▶ **The exercise**
Rewrite the items below, replacing "click coordinates" with "tap coordinates" and leaving everything else unchanged. Don't include the pictures in your answer.

▶ **Supplied material**
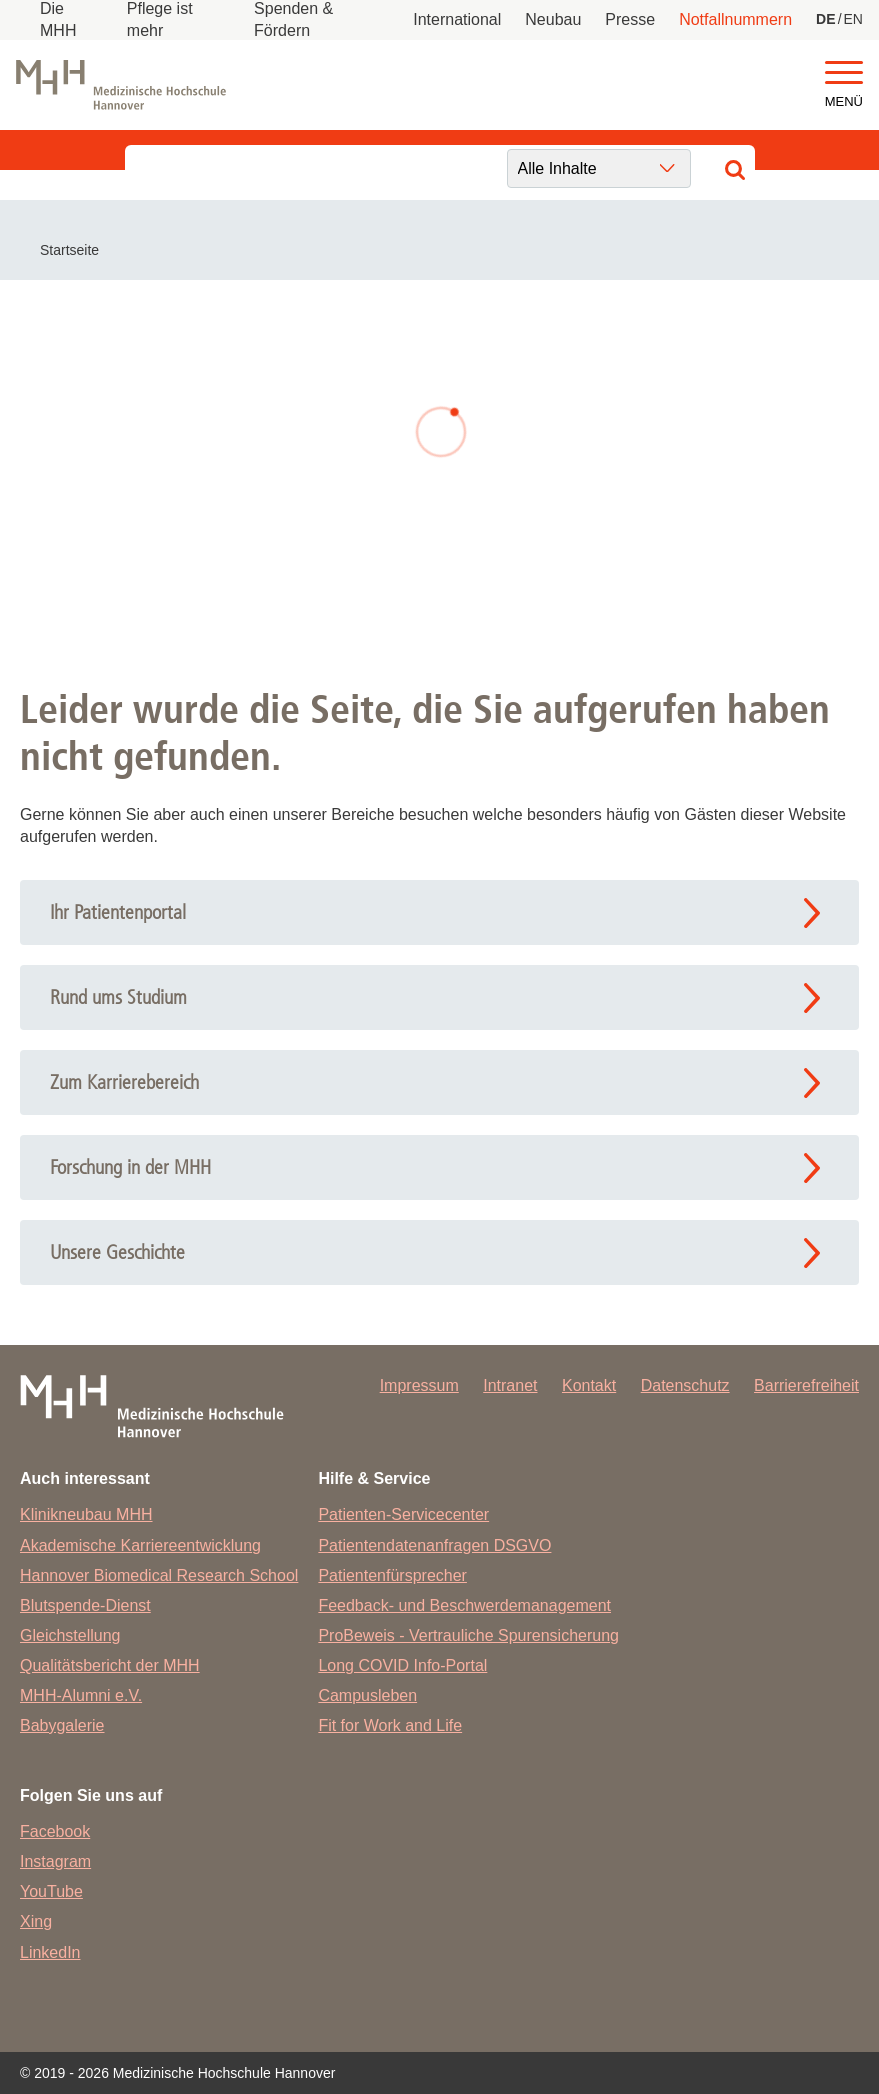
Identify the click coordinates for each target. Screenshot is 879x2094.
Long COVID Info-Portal (402, 1665)
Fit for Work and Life (390, 1725)
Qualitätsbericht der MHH (110, 1665)
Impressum (419, 1385)
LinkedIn (50, 1952)
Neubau (553, 19)
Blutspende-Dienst (85, 1605)
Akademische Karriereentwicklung (140, 1545)
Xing (36, 1921)
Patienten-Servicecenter (403, 1514)
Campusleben (367, 1695)
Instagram (55, 1861)
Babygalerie (62, 1725)
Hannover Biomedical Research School (159, 1575)
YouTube (51, 1891)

▶ **The result**
Identify the tap coordinates for each target. Screenshot is 879x2094.
Long COVID Info-Portal (402, 1665)
Fit for Work and Life (390, 1725)
Qualitätsbericht der MHH (110, 1665)
Impressum (419, 1385)
LinkedIn (50, 1952)
Neubau (553, 19)
Blutspende-Dienst (85, 1605)
Akademische Karriereentwicklung (140, 1545)
Xing (36, 1921)
Patienten-Servicecenter (403, 1514)
Campusleben (367, 1695)
Instagram (55, 1861)
Babygalerie (62, 1725)
Hannover Biomedical Research School (159, 1575)
YouTube (51, 1891)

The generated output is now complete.